Bokuto sevgilisine anlatmamıştı ama biraz tahmin ettiğini düşünüyordu. Bazen saatlerce banyoda kalırdı, derisini kazıyana, yara yapana kadar yıkardı kan kokusu gitmediğinde burnundan. Pek çok defa utanç verici anlar yaşanmıştı bu nedenle. Banyoya girip onu havlulara sarıp çıkarırlardı. Sakinleşmesini beklerlerdi yanında.
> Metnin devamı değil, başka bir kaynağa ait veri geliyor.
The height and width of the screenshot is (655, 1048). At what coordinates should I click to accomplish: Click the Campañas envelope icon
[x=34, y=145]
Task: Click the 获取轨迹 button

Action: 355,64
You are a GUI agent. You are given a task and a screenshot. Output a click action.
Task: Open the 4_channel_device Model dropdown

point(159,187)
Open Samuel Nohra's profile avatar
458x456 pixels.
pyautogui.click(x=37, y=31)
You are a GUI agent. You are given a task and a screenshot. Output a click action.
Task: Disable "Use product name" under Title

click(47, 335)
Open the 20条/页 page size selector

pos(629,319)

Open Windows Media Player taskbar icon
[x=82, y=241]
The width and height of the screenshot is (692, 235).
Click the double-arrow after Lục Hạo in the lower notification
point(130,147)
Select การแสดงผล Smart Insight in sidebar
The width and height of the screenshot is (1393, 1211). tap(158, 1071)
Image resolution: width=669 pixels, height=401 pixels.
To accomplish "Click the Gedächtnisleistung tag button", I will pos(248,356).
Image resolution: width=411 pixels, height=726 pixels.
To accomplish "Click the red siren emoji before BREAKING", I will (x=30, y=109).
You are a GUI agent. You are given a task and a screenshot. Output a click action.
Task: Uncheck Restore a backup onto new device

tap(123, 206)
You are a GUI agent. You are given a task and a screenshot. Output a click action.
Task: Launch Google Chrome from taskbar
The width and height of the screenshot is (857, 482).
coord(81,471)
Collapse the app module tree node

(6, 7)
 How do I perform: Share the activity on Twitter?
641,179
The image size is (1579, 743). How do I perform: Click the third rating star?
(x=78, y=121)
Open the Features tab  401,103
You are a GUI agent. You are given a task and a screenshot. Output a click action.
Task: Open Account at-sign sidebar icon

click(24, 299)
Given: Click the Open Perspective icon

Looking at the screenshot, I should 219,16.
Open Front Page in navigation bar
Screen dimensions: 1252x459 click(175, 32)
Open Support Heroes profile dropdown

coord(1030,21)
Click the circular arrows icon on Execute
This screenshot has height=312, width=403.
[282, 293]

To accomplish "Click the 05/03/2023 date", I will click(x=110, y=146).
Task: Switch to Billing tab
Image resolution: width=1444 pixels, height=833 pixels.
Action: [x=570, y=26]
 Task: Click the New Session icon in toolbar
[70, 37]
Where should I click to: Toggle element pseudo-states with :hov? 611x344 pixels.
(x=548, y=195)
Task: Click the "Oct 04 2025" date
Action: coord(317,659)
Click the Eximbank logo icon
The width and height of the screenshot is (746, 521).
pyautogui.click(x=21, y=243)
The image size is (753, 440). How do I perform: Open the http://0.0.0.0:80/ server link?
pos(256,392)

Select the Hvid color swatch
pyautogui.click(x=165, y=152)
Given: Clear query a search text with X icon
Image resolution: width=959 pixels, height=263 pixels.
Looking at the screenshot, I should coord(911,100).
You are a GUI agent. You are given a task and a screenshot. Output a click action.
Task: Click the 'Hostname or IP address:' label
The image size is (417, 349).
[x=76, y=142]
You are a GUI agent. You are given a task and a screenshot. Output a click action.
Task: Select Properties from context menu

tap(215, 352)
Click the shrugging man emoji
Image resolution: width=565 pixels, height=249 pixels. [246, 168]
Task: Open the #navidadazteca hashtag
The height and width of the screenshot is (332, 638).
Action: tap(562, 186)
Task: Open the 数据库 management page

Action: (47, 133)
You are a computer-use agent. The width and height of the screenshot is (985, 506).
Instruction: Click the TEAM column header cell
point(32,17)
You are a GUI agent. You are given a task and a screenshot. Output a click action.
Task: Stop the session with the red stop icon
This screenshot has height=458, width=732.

"Bebeğim?" Keiji'nin sesiyle kendine geldi. "İyi misin?"

"Evet" güldü hafifçe.

"Bugün kötü şeyler düşünme." yanağını okşadı. "Tamam mı sevgilim?"

"Mhm."

"Hani sana anlattığım o değişik çocuk vardı ya."

"Evet tatlım" dedi Bokuto. Sevgilisi tatildeyken yanında bir kadınla okulu gezmeye gelen bir çocuktan bahsetmişti. Kadın müdürle konuşurken Keiji de çocukla sohbet etmeye çalıştığını ama pek cevap alamadığını söylemişti. Başını pek yerden kaldırmıyordu, utangaç bir tipe benziyor demişti.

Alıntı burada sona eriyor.